(Supplied data)

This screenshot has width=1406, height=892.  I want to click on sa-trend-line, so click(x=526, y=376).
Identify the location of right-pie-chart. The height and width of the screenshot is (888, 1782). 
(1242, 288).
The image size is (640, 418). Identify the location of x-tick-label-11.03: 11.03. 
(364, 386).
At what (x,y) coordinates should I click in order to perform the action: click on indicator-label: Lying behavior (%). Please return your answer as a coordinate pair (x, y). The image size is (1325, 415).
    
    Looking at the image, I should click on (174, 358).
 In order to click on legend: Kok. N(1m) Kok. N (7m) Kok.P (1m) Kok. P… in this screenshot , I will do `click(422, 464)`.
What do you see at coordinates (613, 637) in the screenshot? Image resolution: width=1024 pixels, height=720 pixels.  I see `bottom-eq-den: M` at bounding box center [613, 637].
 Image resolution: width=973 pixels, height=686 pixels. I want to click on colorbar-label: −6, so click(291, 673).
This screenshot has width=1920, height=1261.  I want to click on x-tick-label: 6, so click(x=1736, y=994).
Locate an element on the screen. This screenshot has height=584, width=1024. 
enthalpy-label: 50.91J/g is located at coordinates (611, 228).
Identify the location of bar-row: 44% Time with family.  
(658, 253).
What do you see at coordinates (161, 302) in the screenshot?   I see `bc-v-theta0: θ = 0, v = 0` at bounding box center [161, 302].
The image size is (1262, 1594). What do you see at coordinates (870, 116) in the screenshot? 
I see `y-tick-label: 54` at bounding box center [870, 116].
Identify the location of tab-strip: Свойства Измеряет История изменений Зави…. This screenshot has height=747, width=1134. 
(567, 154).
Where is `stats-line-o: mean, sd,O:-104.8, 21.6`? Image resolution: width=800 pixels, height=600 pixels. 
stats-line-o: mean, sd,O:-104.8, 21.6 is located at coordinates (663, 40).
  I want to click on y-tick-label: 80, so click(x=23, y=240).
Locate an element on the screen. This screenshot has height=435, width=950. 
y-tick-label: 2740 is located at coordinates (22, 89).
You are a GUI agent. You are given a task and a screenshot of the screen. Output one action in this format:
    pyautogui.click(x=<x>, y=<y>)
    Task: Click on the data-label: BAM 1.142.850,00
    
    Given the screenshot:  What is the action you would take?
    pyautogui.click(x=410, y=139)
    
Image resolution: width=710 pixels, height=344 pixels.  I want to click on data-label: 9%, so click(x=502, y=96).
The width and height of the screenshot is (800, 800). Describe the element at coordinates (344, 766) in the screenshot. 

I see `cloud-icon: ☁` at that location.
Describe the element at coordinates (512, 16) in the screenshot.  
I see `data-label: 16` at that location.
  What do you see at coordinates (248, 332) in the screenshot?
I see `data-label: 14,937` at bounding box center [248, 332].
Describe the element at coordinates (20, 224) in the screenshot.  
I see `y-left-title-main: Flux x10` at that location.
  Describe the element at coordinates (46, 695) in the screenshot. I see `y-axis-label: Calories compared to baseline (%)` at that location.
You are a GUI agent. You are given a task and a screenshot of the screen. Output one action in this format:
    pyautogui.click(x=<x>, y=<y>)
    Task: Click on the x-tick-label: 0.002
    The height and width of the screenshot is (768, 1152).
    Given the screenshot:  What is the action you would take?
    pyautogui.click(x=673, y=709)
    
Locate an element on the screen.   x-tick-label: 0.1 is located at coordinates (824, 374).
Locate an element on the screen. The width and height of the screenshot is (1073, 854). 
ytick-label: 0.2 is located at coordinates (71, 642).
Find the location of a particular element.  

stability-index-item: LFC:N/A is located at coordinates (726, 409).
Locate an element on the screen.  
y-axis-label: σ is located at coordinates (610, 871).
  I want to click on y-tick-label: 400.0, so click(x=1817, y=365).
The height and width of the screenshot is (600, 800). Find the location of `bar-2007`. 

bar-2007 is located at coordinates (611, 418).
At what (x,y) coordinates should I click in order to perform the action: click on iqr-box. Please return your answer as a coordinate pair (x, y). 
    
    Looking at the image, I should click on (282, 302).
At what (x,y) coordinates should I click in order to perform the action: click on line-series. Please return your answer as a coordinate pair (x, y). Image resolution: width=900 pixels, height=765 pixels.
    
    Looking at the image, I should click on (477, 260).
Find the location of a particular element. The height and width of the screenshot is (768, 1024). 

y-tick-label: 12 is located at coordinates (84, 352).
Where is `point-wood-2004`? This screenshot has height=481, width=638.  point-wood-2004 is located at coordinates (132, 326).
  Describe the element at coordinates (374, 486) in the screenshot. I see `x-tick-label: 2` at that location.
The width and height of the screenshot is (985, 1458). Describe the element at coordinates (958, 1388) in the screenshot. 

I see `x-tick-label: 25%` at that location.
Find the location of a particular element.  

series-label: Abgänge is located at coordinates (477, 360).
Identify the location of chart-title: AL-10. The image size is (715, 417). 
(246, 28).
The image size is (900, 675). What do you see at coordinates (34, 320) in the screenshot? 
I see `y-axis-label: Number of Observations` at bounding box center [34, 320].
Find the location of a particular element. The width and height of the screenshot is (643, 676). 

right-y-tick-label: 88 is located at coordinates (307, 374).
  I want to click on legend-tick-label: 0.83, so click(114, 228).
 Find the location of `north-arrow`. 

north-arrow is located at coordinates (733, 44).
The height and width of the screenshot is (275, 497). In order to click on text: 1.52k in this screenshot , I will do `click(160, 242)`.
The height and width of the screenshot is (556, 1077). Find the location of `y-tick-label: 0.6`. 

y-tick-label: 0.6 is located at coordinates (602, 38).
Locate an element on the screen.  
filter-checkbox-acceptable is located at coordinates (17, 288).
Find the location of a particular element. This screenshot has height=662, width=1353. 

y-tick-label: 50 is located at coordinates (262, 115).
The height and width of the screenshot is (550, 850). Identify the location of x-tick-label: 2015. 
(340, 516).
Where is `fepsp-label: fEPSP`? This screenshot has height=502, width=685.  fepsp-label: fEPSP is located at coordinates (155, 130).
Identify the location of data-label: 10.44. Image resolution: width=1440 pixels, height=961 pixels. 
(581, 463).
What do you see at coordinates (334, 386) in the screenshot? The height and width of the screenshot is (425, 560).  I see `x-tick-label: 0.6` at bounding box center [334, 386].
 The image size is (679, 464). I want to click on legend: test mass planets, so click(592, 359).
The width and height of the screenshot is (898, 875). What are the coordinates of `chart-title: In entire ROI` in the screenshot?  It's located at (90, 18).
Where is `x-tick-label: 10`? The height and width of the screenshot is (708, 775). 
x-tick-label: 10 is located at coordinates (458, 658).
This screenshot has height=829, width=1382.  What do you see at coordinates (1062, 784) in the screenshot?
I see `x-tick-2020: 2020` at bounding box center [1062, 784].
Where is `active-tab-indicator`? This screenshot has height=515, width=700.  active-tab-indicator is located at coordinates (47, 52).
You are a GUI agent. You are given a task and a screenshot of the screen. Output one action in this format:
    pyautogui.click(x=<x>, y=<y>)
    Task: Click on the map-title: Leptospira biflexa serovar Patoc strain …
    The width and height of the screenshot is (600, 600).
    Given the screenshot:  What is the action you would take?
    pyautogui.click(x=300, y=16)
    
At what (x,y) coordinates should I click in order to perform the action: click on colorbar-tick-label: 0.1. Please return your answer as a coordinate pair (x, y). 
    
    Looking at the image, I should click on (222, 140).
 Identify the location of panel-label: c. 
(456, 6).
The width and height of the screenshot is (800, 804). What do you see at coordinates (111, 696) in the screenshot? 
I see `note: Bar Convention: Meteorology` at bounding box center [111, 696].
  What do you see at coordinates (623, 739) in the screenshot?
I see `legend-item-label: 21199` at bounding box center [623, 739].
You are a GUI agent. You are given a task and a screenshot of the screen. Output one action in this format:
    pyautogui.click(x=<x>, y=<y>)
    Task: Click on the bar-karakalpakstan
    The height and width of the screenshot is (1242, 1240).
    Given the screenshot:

(End Supplied data)

▸ Request
Copy out all of the data above word for word, without changing anything.

▸ Reply to the exercise
This screenshot has width=1406, height=892.  I want to click on sa-trend-line, so click(x=526, y=376).
Identify the location of right-pie-chart. The height and width of the screenshot is (888, 1782). 
(1242, 288).
The image size is (640, 418). Identify the location of x-tick-label-11.03: 11.03. 
(364, 386).
At what (x,y) coordinates should I click in order to perform the action: click on indicator-label: Lying behavior (%). Please return your answer as a coordinate pair (x, y). The image size is (1325, 415).
    
    Looking at the image, I should click on (174, 358).
 In order to click on legend: Kok. N(1m) Kok. N (7m) Kok.P (1m) Kok. P… in this screenshot , I will do `click(422, 464)`.
What do you see at coordinates (613, 637) in the screenshot? Image resolution: width=1024 pixels, height=720 pixels.  I see `bottom-eq-den: M` at bounding box center [613, 637].
 Image resolution: width=973 pixels, height=686 pixels. I want to click on colorbar-label: −6, so click(291, 673).
This screenshot has width=1920, height=1261.  I want to click on x-tick-label: 6, so click(x=1736, y=994).
Locate an element on the screen. This screenshot has height=584, width=1024. 
enthalpy-label: 50.91J/g is located at coordinates (611, 228).
Identify the location of bar-row: 44% Time with family.  
(658, 253).
What do you see at coordinates (161, 302) in the screenshot?   I see `bc-v-theta0: θ = 0, v = 0` at bounding box center [161, 302].
The image size is (1262, 1594). What do you see at coordinates (870, 116) in the screenshot? 
I see `y-tick-label: 54` at bounding box center [870, 116].
Identify the location of tab-strip: Свойства Измеряет История изменений Зави…. This screenshot has height=747, width=1134. 
(567, 154).
Where is `stats-line-o: mean, sd,O:-104.8, 21.6`? Image resolution: width=800 pixels, height=600 pixels. 
stats-line-o: mean, sd,O:-104.8, 21.6 is located at coordinates (663, 40).
  I want to click on y-tick-label: 80, so click(x=23, y=240).
Locate an element on the screen. This screenshot has height=435, width=950. 
y-tick-label: 2740 is located at coordinates (22, 89).
You are a GUI agent. You are given a task and a screenshot of the screen. Output one action in this format:
    pyautogui.click(x=<x>, y=<y>)
    Task: Click on the data-label: BAM 1.142.850,00
    
    Given the screenshot:  What is the action you would take?
    pyautogui.click(x=410, y=139)
    
Image resolution: width=710 pixels, height=344 pixels.  I want to click on data-label: 9%, so click(x=502, y=96).
The width and height of the screenshot is (800, 800). Describe the element at coordinates (344, 766) in the screenshot. 

I see `cloud-icon: ☁` at that location.
Describe the element at coordinates (512, 16) in the screenshot.  
I see `data-label: 16` at that location.
  What do you see at coordinates (248, 332) in the screenshot?
I see `data-label: 14,937` at bounding box center [248, 332].
Describe the element at coordinates (20, 224) in the screenshot.  
I see `y-left-title-main: Flux x10` at that location.
  Describe the element at coordinates (46, 695) in the screenshot. I see `y-axis-label: Calories compared to baseline (%)` at that location.
You are a GUI agent. You are given a task and a screenshot of the screen. Output one action in this format:
    pyautogui.click(x=<x>, y=<y>)
    Task: Click on the x-tick-label: 0.002
    The height and width of the screenshot is (768, 1152).
    Given the screenshot:  What is the action you would take?
    pyautogui.click(x=673, y=709)
    
Locate an element on the screen.   x-tick-label: 0.1 is located at coordinates (824, 374).
Locate an element on the screen. The width and height of the screenshot is (1073, 854). 
ytick-label: 0.2 is located at coordinates (71, 642).
Find the location of a particular element.  

stability-index-item: LFC:N/A is located at coordinates (726, 409).
Locate an element on the screen.  
y-axis-label: σ is located at coordinates (610, 871).
  I want to click on y-tick-label: 400.0, so click(x=1817, y=365).
The height and width of the screenshot is (600, 800). Find the location of `bar-2007`. 

bar-2007 is located at coordinates (611, 418).
At what (x,y) coordinates should I click in order to perform the action: click on iqr-box. Please return your answer as a coordinate pair (x, y). 
    
    Looking at the image, I should click on (282, 302).
At what (x,y) coordinates should I click in order to perform the action: click on line-series. Please return your answer as a coordinate pair (x, y). Image resolution: width=900 pixels, height=765 pixels.
    
    Looking at the image, I should click on (477, 260).
Find the location of a particular element. The height and width of the screenshot is (768, 1024). 

y-tick-label: 12 is located at coordinates (84, 352).
Where is `point-wood-2004`? This screenshot has height=481, width=638.  point-wood-2004 is located at coordinates (132, 326).
  Describe the element at coordinates (374, 486) in the screenshot. I see `x-tick-label: 2` at that location.
The width and height of the screenshot is (985, 1458). Describe the element at coordinates (958, 1388) in the screenshot. 

I see `x-tick-label: 25%` at that location.
Find the location of a particular element.  

series-label: Abgänge is located at coordinates (477, 360).
Identify the location of chart-title: AL-10. The image size is (715, 417). 
(246, 28).
The image size is (900, 675). What do you see at coordinates (34, 320) in the screenshot? 
I see `y-axis-label: Number of Observations` at bounding box center [34, 320].
Find the location of a particular element. The width and height of the screenshot is (643, 676). 

right-y-tick-label: 88 is located at coordinates (307, 374).
  I want to click on legend-tick-label: 0.83, so click(114, 228).
 Find the location of `north-arrow`. 

north-arrow is located at coordinates (733, 44).
The height and width of the screenshot is (275, 497). In order to click on text: 1.52k in this screenshot , I will do `click(160, 242)`.
The height and width of the screenshot is (556, 1077). Find the location of `y-tick-label: 0.6`. 

y-tick-label: 0.6 is located at coordinates (602, 38).
Locate an element on the screen.  
filter-checkbox-acceptable is located at coordinates (17, 288).
Find the location of a particular element. This screenshot has height=662, width=1353. 

y-tick-label: 50 is located at coordinates (262, 115).
The height and width of the screenshot is (550, 850). Identify the location of x-tick-label: 2015. 
(340, 516).
Where is `fepsp-label: fEPSP`? This screenshot has height=502, width=685.  fepsp-label: fEPSP is located at coordinates (155, 130).
Identify the location of data-label: 10.44. Image resolution: width=1440 pixels, height=961 pixels. 
(581, 463).
What do you see at coordinates (334, 386) in the screenshot? The height and width of the screenshot is (425, 560).  I see `x-tick-label: 0.6` at bounding box center [334, 386].
 The image size is (679, 464). I want to click on legend: test mass planets, so click(592, 359).
The width and height of the screenshot is (898, 875). What are the coordinates of `chart-title: In entire ROI` in the screenshot?  It's located at (90, 18).
Where is `x-tick-label: 10`? The height and width of the screenshot is (708, 775). 
x-tick-label: 10 is located at coordinates (458, 658).
This screenshot has height=829, width=1382.  What do you see at coordinates (1062, 784) in the screenshot?
I see `x-tick-2020: 2020` at bounding box center [1062, 784].
Where is `active-tab-indicator`? This screenshot has height=515, width=700.  active-tab-indicator is located at coordinates (47, 52).
You are a GUI agent. You are given a task and a screenshot of the screen. Output one action in this format:
    pyautogui.click(x=<x>, y=<y>)
    Task: Click on the map-title: Leptospira biflexa serovar Patoc strain …
    The width and height of the screenshot is (600, 600).
    Given the screenshot:  What is the action you would take?
    pyautogui.click(x=300, y=16)
    
At what (x,y) coordinates should I click in order to perform the action: click on colorbar-tick-label: 0.1. Please return your answer as a coordinate pair (x, y). 
    
    Looking at the image, I should click on (222, 140).
 Identify the location of panel-label: c. 
(456, 6).
The width and height of the screenshot is (800, 804). What do you see at coordinates (111, 696) in the screenshot? 
I see `note: Bar Convention: Meteorology` at bounding box center [111, 696].
  What do you see at coordinates (623, 739) in the screenshot?
I see `legend-item-label: 21199` at bounding box center [623, 739].
You are a GUI agent. You are given a task and a screenshot of the screen. Output one action in this format:
    pyautogui.click(x=<x>, y=<y>)
    Task: Click on the bar-karakalpakstan
    The height and width of the screenshot is (1242, 1240).
    Given the screenshot:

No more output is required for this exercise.